Las cuestiones referidas al tratamiento de los excesos del "mal beber", sus peligros y la preocupación ética en torno a la embriaguez han sido objeto de largas elucidaciones por parte de los filósofos griegos. Aunque de momento me resulta más provechoso ir un poco más hacia atrás en el tiempo a fin de detener la mirada sobre la mítica dionisíaca en busca de nuevos aspectos genealógicos que aporten a comprender la conexión entre el arte de beber y su deidad principal. Bajo el número 524 en la "Antología Palatina" aparece el homérico "Himno a Dioniso" describiéndose allí al dios del vino, sus juegos de máscaras, sus revelaciones, sus ocultamientos trampales, y sus laberintos de excesos. Este himno, a su vez, pega una pincelada extraordinariamente exhaustiva de varios de los temas, asuntos y sentidos que se desencadenan con el contacto con los frutos de la vid, o más ampliamente, con las embriagueces en general.
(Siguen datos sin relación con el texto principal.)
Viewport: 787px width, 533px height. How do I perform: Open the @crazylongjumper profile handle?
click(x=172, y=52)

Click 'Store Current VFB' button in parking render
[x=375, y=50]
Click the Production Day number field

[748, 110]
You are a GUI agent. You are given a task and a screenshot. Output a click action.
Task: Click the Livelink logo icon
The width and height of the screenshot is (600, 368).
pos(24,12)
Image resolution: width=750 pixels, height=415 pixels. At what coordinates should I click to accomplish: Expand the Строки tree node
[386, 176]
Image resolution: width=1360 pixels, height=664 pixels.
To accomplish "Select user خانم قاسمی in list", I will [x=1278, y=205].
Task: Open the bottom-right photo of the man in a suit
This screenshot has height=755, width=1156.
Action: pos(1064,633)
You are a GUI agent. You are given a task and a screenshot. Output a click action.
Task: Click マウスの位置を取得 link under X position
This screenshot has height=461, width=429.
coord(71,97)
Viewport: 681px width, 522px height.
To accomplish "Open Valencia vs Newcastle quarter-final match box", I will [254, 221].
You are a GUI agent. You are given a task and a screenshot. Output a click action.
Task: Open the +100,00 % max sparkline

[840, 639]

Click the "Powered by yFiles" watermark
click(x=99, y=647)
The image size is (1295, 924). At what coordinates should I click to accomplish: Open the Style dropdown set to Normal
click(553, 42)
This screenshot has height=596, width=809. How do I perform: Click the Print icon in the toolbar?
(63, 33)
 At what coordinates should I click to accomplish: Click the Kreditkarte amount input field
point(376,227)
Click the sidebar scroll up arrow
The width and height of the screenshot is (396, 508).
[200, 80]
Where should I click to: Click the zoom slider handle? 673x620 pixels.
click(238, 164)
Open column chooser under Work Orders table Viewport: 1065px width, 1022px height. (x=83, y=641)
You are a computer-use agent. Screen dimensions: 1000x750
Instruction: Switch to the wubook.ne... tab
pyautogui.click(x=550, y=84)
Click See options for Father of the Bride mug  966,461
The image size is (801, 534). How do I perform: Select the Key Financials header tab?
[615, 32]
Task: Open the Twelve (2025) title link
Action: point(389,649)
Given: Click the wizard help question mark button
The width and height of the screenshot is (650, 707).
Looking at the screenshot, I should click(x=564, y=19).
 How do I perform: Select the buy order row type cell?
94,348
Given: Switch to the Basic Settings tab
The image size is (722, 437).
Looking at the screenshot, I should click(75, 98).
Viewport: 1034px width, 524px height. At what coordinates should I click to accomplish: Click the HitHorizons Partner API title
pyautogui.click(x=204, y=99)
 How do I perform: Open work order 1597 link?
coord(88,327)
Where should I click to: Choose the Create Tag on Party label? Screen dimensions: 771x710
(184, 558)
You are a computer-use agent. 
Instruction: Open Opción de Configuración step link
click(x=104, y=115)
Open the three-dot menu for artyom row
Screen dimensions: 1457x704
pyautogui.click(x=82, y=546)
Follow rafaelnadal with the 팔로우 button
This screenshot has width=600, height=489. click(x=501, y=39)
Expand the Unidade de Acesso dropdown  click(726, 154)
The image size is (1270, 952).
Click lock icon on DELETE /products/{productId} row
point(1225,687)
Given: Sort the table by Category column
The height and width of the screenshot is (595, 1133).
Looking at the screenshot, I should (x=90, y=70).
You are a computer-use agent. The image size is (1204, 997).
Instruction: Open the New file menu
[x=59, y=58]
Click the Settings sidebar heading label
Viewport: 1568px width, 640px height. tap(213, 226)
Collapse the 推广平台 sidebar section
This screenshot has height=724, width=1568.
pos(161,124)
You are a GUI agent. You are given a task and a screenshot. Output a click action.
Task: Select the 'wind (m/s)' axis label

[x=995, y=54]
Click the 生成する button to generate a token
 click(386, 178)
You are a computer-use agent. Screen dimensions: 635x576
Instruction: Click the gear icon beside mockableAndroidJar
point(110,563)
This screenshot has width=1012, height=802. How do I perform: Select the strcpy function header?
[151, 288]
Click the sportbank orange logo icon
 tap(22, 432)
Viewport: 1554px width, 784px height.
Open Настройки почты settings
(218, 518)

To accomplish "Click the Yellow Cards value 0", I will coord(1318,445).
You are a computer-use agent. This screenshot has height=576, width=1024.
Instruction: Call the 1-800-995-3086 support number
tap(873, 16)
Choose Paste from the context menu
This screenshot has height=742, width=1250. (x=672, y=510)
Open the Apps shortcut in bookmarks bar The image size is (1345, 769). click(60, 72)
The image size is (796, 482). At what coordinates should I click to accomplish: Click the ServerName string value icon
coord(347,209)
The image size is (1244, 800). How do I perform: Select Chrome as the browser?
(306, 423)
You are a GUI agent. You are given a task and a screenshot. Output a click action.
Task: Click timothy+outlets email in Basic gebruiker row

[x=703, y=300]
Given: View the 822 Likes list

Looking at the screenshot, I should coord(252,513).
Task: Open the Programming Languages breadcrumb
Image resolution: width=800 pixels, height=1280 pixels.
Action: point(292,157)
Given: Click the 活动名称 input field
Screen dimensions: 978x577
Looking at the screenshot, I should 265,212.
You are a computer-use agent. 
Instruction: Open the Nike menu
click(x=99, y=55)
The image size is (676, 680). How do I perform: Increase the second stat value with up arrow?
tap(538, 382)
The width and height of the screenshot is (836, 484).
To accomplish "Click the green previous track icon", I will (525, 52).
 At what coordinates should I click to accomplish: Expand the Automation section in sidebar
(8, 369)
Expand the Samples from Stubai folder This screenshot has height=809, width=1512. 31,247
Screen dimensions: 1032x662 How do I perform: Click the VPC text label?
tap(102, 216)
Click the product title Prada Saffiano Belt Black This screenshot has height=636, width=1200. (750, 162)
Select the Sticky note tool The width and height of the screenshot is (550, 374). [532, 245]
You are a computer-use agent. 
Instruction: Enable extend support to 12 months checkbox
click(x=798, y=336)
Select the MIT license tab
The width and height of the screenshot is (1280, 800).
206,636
Cantemos al rey que gusta del grito de Evohé, el Taurino,
de cabellera abundante, rústico, digno de ser cantado, de hermosa figura,
de Beocia, estruendoso, báquico, con cabello adornado de racimos,
gozoso, rico en fecundidad, matador de gigantes, rico en risas,
nacido de Zeus, engendrado dos veces, nacido dos veces, Dioniso,
Evio, de espesa cabellera, de hermosos viñedos, que excita a las orgías,
celoso, muy colérico, receloso, que procura bienes envidiables,
mitigador, bebedor, de voz agradable, seductor,
portador de tirso, de Tracia, miembro de un tiazo, de corazón de león,
vencedor de la India, amable, de corona de color violeta, el Taurino,
que participa en el festín, provisto de cuernos, ceñido de hiedra, ruidoso,
de Lidia, dios del lagar, que hace olvidar las penas, que disipa las preocupaciones,
iniciador (en los misterios), el que inspira, dador del vino, que toma mil formas,
el dios de las fiestas nocturnas, pastoril, vestido con piel de cervato,
con túnica de piel de cervato,
que lanza una jabalina, común a todos, dador de comensales, de rubia cabeza,
propenso a la cólera, de corazón impetuoso, que mora en las montañas umbrosas,
que frecuenta las montañas,
gran bebedor, errante, ceñido por muchas guirnaldas, que preside festines abundantes,
que destruye la razón, tierno, que se retuerce bailando, vestido con piel de oveja,
saltarín, sátiro, hijo de Sémele, vástago de Sémele,
alegre, de mirada de toro, destructor de los tirrenos, presto para la ira,
que asusta con sueños espantosos, húmedo, dios del himeneo, que habita en los montes,
apasionado por los animales salvajes, temible, que gusta de sonreír, vagabundo,
de cuernos de oro, gracioso, que relaja la mente, de mitra de oro,
que extravía el alma, embustero, aficionado al ruido, que desgarra el alma,
maduro, feroz, alimentado en las montañas, que hace ruido en las montañas.
Cantemos al rey que gusta del grito de Evohé, el Taurino.